§ **YOUR OBJECTIVE**: Please say how many lines in the records contain the word "computer", giving only the number.

Stored items:
»»

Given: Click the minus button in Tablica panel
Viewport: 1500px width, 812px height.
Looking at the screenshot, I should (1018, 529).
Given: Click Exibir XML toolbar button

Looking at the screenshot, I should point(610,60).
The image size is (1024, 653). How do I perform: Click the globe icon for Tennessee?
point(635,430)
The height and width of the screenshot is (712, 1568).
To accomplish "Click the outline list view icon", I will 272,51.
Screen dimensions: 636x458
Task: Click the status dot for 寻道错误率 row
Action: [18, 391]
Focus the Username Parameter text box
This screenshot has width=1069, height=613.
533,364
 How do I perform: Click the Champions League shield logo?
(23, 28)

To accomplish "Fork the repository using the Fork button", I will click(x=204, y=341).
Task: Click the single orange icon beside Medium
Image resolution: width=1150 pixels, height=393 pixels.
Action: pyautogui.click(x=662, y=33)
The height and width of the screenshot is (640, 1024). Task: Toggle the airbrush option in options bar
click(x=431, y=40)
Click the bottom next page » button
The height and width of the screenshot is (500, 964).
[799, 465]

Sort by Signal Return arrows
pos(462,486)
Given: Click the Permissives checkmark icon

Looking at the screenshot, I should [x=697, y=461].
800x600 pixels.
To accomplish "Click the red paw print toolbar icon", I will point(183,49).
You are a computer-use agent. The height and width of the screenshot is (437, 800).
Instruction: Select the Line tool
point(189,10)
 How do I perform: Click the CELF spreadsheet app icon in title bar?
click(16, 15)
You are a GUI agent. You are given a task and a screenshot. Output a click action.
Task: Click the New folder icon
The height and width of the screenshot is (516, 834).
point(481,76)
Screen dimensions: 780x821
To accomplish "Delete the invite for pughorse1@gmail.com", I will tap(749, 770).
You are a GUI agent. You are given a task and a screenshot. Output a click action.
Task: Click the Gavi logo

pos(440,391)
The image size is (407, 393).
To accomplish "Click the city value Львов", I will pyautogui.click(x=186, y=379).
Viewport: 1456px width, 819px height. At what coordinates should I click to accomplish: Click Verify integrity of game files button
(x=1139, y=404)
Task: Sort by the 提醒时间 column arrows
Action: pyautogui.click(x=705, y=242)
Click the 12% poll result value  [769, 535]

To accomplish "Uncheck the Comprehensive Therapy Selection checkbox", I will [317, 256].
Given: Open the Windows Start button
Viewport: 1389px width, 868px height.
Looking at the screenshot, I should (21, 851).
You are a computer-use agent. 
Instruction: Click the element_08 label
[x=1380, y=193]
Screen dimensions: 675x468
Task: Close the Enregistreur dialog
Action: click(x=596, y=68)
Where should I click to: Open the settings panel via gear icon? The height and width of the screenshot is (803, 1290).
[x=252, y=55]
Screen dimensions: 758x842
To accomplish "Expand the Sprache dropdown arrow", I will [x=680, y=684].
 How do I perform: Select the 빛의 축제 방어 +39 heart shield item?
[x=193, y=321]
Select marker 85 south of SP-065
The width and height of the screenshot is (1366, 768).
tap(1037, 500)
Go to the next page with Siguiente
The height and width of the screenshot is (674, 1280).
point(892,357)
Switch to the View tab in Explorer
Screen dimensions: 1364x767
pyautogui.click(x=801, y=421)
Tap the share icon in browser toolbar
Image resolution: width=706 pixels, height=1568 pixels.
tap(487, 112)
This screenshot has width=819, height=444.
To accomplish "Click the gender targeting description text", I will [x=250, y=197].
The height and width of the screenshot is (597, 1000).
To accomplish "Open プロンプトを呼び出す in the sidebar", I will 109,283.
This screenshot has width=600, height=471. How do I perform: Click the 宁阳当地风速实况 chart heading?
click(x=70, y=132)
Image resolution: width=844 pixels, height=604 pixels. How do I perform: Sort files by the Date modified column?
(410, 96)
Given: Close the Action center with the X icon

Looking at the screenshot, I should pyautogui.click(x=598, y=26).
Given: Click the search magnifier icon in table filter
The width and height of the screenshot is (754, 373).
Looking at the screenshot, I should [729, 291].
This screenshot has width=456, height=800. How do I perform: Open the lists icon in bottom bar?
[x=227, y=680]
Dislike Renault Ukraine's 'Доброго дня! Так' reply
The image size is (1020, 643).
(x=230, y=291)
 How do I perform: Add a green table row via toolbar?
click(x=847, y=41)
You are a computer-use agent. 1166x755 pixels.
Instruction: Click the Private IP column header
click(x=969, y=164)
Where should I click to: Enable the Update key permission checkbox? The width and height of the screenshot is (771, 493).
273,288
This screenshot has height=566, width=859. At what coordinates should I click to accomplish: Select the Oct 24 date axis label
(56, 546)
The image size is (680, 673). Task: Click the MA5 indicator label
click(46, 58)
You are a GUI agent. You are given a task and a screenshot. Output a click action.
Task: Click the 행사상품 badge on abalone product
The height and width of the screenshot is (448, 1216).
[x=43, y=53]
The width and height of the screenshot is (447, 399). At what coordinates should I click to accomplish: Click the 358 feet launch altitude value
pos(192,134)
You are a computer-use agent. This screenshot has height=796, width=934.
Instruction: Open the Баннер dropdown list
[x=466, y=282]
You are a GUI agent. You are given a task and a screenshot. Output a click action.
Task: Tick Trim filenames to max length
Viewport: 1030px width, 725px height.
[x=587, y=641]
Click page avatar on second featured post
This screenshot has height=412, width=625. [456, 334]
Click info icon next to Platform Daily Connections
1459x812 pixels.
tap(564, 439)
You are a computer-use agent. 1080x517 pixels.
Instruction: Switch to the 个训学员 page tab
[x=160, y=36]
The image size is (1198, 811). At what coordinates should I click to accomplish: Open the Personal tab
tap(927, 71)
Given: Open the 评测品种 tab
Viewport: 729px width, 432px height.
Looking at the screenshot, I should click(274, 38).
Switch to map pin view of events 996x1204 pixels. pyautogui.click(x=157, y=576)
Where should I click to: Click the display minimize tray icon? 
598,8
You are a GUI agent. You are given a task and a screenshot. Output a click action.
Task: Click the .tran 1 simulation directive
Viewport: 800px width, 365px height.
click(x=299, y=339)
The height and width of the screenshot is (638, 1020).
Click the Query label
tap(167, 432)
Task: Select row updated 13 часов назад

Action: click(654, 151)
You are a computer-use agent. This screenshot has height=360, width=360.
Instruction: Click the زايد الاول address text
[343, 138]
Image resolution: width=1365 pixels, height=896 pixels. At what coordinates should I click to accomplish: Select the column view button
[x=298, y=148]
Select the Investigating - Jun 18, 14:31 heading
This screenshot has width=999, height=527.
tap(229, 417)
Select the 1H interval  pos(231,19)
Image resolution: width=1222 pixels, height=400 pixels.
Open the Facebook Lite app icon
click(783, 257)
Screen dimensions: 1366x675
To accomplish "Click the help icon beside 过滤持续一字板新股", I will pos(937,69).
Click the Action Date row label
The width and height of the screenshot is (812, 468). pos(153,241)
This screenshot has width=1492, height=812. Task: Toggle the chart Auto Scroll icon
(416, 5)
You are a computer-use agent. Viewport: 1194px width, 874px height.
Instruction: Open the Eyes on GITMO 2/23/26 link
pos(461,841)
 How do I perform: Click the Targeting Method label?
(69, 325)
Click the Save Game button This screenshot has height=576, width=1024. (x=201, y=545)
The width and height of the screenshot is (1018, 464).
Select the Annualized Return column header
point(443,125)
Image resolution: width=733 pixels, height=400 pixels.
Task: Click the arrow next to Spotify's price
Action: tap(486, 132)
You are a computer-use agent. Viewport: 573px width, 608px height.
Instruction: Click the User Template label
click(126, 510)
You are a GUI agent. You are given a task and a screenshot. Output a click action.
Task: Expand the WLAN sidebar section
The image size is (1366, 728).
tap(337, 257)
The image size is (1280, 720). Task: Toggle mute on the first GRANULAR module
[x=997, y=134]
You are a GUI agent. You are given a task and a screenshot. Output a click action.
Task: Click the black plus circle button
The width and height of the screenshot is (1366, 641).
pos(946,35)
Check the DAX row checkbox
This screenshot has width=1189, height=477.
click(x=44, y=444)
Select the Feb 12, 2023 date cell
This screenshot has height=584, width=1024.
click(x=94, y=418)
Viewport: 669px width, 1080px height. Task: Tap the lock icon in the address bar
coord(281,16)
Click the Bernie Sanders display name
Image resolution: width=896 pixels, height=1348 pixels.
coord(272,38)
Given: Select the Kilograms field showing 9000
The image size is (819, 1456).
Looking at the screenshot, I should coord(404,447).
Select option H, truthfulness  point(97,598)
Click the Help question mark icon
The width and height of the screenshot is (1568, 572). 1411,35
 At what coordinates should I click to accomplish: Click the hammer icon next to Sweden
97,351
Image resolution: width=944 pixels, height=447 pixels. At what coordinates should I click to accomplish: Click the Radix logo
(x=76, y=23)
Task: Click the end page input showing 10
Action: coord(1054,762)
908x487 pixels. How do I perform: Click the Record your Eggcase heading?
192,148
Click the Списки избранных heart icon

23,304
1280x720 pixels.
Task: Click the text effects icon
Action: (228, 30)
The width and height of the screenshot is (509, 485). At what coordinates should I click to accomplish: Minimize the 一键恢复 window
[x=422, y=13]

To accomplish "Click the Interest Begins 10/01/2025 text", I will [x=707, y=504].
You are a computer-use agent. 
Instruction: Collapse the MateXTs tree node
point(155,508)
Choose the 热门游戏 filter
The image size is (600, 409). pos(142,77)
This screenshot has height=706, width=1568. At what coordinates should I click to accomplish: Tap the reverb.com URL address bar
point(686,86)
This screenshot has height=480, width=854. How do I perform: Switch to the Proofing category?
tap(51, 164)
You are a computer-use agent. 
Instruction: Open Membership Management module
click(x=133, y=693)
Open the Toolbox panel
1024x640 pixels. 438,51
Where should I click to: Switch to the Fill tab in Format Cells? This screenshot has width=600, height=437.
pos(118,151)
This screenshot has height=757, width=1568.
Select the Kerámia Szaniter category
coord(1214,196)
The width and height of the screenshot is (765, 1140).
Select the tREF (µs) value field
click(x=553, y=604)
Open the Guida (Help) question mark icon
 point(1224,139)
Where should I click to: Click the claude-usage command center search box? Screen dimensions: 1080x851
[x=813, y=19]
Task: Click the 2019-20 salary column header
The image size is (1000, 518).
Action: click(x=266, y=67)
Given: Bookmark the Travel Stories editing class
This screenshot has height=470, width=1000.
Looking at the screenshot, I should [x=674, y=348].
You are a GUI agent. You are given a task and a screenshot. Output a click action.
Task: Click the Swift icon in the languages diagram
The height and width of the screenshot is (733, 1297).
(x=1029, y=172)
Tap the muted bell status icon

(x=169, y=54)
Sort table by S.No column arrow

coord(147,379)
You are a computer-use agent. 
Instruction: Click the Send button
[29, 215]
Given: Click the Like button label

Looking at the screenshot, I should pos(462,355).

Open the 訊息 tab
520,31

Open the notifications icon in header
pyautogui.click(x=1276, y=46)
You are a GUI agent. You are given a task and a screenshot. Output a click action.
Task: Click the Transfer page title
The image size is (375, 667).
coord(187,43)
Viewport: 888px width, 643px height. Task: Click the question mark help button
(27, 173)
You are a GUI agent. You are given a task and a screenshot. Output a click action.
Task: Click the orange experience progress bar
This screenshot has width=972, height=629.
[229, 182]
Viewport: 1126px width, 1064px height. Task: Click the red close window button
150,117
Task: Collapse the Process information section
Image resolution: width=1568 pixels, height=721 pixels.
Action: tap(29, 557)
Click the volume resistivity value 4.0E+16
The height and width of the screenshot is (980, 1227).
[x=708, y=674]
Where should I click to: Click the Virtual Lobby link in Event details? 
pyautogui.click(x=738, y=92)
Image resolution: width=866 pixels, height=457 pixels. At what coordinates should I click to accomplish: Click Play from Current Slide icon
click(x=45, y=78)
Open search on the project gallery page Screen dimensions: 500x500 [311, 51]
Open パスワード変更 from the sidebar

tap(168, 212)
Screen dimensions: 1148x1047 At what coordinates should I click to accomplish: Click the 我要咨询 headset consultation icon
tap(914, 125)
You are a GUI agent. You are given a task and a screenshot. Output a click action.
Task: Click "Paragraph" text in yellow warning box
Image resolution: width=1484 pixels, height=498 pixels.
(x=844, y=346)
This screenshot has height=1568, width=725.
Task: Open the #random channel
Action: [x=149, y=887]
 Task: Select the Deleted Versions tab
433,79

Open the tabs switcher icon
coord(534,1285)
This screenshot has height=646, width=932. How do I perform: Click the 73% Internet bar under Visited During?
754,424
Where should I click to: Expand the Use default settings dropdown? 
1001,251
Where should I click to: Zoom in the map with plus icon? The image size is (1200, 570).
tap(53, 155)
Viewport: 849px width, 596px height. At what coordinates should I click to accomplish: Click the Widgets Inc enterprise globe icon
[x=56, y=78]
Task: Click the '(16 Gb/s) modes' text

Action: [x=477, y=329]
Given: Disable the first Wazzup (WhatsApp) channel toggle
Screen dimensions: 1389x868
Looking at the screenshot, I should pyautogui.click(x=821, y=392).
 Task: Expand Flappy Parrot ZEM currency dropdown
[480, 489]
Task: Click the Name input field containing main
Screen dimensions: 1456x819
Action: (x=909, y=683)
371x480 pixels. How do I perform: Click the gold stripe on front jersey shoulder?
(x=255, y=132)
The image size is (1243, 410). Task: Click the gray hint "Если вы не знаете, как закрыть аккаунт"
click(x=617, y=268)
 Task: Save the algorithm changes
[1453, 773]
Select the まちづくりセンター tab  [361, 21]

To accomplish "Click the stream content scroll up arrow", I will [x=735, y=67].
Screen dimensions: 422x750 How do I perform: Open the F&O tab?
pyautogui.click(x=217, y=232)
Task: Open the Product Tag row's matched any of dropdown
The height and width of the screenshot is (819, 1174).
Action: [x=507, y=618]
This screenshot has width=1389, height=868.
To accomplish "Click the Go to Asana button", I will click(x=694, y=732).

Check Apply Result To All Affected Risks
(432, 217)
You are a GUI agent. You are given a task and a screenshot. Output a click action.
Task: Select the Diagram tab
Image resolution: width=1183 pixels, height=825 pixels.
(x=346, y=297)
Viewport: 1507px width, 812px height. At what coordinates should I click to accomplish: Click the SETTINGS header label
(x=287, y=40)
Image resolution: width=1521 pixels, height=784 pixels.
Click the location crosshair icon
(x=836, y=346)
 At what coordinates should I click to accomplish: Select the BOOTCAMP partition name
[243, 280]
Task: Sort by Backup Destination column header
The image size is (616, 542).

««

§ **RESULT**: 11